L’armée de l’air nigériane se basera sur des renseignements fournis par des vols de reconnaissance américains pour mener ses propres frappes dans sa lutte contre les jihadistes, après les récents bombardements américains dans le nord-ouest, a déclaré mardi à l’AFP un responsable nigérian proche du dossier.
Selon Abuja et Washington, les frappes américaines le jour de Noël ont atteint des combattants jihadistes liés au groupe Etat islamique (EI), faisant plusieurs victimes dans l’État de Sokoto.
Bien qu’Abuja reste ouverte à de nouvelles frappes américaines, les avions de chasse nigérians s’appuieront désormais sur les vols de reconnaissance américains pour mener leurs propres frappes aériennes, dans le cadre d’un nouvel accord de sécurité avec Washington, a précisé mardi le responsable nigérian.
Le pays le plus peuplé d’Afrique lutte contre une insurrection jihadiste depuis 2009, principalement concentrée dans le nord-est du pays, tandis que des bandes armées appelées localement des « bandits » se déploient dans de vastes zones rurales du nord-ouest et du centre-nord.

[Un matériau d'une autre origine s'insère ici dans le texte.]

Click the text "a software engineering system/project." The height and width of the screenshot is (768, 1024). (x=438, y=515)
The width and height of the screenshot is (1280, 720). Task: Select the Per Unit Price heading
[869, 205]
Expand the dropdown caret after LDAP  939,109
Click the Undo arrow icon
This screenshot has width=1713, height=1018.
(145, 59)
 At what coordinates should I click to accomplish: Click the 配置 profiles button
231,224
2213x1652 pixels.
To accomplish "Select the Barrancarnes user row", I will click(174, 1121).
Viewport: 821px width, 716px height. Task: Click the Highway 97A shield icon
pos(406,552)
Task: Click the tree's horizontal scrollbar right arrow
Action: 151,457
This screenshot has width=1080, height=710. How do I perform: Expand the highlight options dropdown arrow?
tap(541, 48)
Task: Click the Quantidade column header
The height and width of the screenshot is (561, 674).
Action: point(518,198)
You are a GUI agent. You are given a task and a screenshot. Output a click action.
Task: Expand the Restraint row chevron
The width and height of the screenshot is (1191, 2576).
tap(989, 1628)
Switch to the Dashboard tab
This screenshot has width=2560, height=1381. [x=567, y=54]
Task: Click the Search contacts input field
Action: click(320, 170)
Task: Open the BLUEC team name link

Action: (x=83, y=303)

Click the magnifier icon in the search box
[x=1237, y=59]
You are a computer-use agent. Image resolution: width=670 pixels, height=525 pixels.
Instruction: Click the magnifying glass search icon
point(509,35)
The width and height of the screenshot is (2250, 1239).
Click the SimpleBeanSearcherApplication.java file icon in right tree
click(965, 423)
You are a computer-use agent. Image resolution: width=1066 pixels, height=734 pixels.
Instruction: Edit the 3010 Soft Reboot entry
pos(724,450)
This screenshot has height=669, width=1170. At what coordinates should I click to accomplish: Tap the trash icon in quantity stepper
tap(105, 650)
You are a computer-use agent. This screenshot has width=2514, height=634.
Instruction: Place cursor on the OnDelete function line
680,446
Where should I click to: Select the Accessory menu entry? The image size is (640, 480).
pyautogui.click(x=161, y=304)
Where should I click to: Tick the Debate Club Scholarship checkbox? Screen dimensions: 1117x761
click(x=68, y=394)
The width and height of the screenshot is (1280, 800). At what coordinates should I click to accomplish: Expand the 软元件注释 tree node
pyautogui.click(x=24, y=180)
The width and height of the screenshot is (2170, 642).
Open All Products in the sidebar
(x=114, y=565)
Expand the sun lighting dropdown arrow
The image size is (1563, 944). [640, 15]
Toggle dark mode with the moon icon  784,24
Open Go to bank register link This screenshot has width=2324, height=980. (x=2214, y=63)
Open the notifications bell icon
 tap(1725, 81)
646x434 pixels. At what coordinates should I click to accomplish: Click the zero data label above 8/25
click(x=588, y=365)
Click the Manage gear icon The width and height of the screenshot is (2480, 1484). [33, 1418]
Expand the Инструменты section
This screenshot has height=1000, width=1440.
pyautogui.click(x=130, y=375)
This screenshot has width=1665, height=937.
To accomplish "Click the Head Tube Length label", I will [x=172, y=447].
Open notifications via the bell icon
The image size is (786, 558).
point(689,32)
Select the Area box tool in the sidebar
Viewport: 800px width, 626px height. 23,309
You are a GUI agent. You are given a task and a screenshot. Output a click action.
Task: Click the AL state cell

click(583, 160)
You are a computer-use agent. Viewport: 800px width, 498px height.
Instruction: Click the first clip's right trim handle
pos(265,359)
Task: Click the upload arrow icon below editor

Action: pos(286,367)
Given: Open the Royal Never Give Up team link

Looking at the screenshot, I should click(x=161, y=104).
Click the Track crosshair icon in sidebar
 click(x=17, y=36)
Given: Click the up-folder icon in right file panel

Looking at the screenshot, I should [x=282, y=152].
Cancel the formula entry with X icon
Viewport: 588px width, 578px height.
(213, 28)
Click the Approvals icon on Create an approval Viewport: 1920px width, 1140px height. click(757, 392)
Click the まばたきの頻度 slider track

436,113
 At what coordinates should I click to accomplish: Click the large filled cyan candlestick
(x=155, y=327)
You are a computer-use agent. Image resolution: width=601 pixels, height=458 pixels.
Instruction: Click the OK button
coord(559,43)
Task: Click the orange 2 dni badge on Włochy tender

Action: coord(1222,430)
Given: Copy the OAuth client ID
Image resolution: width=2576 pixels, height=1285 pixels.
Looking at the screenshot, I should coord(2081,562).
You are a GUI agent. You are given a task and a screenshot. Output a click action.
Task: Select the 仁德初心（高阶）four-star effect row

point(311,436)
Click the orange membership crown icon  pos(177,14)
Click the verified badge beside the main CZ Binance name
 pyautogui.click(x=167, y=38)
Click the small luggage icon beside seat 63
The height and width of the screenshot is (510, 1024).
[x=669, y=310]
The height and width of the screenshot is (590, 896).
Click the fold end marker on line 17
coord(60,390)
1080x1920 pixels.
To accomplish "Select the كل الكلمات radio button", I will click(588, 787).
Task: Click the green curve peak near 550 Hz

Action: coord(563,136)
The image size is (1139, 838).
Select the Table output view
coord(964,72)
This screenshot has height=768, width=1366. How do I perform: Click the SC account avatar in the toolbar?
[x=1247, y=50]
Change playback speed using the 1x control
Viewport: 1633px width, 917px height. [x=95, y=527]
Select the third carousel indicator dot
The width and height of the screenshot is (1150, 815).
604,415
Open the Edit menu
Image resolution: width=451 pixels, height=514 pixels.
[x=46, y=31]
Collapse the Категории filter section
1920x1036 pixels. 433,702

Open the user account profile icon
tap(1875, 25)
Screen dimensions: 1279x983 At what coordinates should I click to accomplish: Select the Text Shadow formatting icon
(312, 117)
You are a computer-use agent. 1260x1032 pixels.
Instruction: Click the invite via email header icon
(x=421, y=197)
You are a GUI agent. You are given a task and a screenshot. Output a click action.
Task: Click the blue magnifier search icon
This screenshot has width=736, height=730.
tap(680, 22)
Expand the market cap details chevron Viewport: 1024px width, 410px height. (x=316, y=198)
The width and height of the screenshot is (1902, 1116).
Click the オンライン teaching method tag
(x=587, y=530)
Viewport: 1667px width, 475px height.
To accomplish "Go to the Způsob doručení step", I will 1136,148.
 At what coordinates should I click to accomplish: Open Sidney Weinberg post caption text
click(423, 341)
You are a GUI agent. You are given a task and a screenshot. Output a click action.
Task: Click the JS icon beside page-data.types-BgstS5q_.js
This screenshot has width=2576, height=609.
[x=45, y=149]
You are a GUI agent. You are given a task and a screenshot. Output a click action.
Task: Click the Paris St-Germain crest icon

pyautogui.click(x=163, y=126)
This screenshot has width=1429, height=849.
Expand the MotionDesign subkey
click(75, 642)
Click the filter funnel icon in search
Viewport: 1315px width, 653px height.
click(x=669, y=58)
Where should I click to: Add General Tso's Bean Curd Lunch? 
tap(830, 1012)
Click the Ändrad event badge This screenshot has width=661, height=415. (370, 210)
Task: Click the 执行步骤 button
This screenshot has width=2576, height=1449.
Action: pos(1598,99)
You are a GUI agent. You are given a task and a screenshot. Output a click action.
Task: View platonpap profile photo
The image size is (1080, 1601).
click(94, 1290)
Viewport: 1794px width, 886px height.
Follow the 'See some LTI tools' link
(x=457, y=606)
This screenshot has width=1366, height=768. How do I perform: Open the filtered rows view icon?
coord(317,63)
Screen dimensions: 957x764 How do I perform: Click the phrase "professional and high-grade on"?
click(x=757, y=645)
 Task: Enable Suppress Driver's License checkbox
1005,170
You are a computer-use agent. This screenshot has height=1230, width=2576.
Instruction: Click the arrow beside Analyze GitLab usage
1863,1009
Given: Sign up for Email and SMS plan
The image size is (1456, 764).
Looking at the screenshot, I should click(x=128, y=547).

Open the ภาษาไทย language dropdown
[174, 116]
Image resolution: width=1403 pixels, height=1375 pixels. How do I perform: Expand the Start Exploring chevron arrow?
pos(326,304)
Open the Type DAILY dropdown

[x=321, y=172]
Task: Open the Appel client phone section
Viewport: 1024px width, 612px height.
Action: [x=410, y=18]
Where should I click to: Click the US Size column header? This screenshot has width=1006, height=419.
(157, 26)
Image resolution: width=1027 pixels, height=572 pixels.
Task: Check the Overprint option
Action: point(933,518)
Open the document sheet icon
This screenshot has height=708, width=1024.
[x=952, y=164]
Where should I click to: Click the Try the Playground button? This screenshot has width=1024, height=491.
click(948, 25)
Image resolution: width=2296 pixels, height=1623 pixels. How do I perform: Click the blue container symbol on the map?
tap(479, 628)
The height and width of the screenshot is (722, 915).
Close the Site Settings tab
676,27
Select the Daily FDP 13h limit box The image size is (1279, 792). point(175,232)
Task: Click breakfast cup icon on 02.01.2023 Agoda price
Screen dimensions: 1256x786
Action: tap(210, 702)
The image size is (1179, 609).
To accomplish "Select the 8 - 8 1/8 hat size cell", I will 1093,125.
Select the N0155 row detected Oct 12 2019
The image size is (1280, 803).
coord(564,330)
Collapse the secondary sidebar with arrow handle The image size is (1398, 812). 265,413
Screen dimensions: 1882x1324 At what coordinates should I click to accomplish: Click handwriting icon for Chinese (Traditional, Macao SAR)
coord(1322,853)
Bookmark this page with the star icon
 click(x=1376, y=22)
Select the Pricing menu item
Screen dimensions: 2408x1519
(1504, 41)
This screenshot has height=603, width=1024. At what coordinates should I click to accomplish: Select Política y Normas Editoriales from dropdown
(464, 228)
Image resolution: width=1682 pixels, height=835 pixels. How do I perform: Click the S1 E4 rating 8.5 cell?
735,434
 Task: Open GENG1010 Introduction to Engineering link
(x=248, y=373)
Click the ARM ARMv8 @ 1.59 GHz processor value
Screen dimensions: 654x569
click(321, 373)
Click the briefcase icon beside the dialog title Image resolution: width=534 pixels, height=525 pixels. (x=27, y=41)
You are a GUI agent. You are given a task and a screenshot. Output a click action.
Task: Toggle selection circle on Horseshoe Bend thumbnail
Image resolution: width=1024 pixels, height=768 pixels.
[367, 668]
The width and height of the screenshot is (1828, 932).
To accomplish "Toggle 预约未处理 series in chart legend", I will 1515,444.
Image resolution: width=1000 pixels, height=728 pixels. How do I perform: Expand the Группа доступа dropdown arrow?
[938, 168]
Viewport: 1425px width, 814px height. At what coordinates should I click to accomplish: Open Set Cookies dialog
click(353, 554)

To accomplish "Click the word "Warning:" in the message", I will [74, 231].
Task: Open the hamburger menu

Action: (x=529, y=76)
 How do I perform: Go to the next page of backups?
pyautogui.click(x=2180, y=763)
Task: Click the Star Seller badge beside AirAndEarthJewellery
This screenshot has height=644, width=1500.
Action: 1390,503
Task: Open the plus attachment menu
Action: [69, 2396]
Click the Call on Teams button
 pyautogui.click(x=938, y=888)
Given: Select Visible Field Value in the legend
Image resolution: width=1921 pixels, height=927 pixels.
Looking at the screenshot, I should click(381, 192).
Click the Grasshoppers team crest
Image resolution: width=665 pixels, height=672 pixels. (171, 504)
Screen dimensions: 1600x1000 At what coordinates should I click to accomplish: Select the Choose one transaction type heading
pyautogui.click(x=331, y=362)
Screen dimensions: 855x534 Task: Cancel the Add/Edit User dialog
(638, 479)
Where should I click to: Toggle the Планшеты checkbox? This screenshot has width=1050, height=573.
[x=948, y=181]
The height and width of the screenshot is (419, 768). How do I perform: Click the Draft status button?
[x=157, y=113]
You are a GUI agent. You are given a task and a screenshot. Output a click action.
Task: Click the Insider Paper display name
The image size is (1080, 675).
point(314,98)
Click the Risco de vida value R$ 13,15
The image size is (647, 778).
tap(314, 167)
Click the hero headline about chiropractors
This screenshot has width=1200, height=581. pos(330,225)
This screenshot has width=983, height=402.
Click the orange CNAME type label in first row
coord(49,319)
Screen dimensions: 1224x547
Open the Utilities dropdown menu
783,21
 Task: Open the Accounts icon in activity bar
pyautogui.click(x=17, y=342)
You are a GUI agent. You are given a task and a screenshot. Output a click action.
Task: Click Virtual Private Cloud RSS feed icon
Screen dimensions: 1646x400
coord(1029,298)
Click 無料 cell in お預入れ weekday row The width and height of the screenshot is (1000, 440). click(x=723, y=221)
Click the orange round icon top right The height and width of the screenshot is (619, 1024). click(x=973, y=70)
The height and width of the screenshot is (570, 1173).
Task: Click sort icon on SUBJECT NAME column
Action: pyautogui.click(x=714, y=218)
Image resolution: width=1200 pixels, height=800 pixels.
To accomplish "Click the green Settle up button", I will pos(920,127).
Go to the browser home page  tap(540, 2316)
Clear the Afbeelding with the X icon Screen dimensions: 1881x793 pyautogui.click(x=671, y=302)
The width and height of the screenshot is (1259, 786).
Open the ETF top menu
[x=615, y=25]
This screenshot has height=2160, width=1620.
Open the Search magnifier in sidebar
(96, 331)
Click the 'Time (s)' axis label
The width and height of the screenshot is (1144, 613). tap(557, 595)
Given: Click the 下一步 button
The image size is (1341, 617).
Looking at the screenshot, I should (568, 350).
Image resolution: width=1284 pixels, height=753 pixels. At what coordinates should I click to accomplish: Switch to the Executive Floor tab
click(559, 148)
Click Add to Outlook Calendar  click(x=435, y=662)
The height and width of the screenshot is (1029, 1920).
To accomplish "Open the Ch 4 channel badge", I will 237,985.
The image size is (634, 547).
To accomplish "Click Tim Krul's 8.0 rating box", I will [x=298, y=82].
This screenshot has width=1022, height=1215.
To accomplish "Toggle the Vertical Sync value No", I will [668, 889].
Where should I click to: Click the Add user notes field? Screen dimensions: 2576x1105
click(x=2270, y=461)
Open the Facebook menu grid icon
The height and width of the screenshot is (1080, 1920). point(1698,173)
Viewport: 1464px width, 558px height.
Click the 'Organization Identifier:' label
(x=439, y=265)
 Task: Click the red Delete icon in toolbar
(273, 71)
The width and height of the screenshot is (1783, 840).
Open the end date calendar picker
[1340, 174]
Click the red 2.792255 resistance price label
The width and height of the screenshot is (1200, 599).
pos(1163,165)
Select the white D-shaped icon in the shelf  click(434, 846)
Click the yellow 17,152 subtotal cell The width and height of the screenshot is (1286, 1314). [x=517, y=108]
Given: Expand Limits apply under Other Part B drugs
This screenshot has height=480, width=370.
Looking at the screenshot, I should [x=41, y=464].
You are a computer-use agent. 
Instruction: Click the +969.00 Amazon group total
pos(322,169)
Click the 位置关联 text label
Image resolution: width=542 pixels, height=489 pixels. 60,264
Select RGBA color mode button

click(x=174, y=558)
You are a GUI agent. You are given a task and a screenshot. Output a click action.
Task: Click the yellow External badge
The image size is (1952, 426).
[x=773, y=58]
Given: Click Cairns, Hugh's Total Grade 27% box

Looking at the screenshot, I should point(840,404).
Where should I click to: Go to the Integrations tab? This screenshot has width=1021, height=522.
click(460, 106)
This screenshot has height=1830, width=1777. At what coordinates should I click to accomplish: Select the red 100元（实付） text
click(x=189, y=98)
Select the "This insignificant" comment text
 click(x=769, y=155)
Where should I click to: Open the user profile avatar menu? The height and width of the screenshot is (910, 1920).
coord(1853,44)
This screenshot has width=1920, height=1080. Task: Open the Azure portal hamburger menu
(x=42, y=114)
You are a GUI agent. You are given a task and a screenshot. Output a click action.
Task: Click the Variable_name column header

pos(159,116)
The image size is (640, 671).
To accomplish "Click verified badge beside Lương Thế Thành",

Les frappes américaines ont eu lieu après une offensive diplomatique lancée en octobre, au cours de laquelle le président américain Donald Trump a accusé des groupes armés nigériens de persécuter et de commettre un génocide contre les chrétiens, des accusations démenties par Abuja et des analystes indépendants.
Quelques jours avant les frappes, le ministre nigérian de l’Information avait déclaré que le différend avait été résolu, « aboutissant à un partenariat renforcé entre les Etats-Unis et le Nigeria ».
Pendant les semaines précédant les frappes, des analystes avaient constaté une augmentation des vols de reconnaissance américains au-dessus du Nigeria. Ces vols de reconnaissance se sont poursuivis depuis.
Le New York Times, citant des responsables anonymes du Pentagone, a récemment rapporté que les frappes américaines étaient un événement ponctuel.